2 feb 2011

XXIX.

 120 minutos

Llevaba meses sin pisar un hospital. Podría haberlo hecho la primera semana de enero, pero 'el corazón tiene razones que la razón no entiende' y no acudí. Y a buen entendedor, pocas palabras bastan. Fue el pasado viernes cuando me vi en aquella sala de espera con el corazón en un puño. El familiar con el que esperé cinco minutos a que fuera atendido sigue ingresado pero, gracias a su forma física, no parece grave la cosa. La cuestión es que durante un par de horas permanecí en aquella sala de espera analizando a todo el que esperaba su turno. 

Desvié la mirada varias veces cuando me topaba con un anciano sin más compañía que su dolencia. Costaba observarle. Unos asientos a su derecha estaba aquel señor - unos 40 años, moreno, alto y con barriga cervecera -, que no dejó de quejarse durante dos horas de lo injusto que era que a él no le atendieran para ocuparse de los que llegaban mucho después que él. Lo curioso es que se refería a las personas que traían en ambulancia y que, debido a la velocidad con la que los médicos actuaban, podía saberse con facilidad que requerían especial atención. Nuestro pobre enfermo se quejaba de lo que le dolía el brazo izquierdo tras golpearse con lo que fuera que se cruzase en su camino. Comprensible, por otra parte, si siempre gastaba el mismo humor. A su lado, la que parecía su mujer, se iba contagiando de los lamentos del caballero y se encargaba de que todos los allí presentes nos enterásemos del tiempo que llevaban esperando, de lo ocupadas que eran sus vidas como para perder el tiempo de aquella manera y de la poca vergüenza que tenían los médicos al poner por delante a los que llegaban con un infarto que a él. ¡Habráse visto!
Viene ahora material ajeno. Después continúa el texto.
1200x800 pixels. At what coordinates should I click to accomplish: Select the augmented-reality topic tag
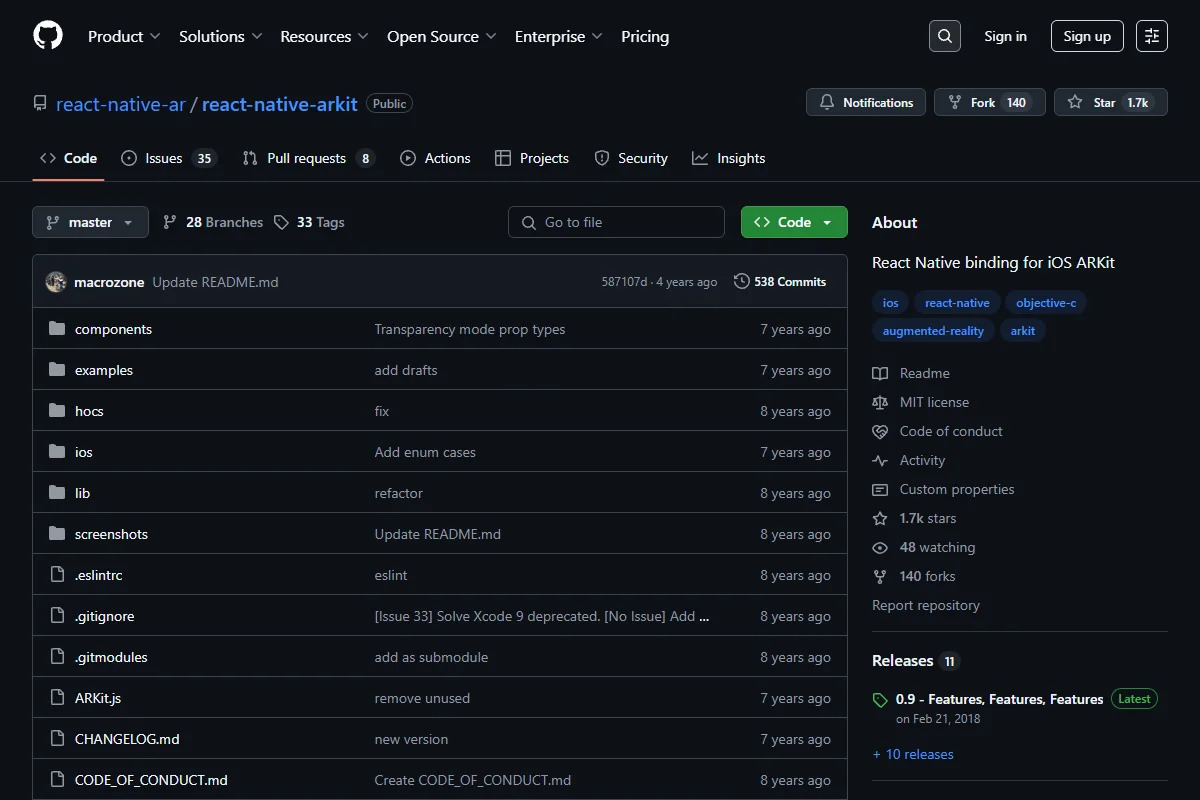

Me mantuve inmóvil un buen rato, esperando a que apareciera el doctor House y le rompiera el bastón en la cabeza, pero no fue así. Al final me levanté de mi asiento, me dispuse a dejar la sala de espera y, sin querer, se me cayó una lata de refresco en la camisa del quejica. Ay, ¡vaya infortunio!

No sé cuánto tiempo siguió esperando aquel anciano de mirada triste su turno, pero durante esos 120 minutos ni se quejó de su soledad, ni de las personas que habían sido atendidas hasta entonces, ni de lo malo que era aquel frío para sus huesos.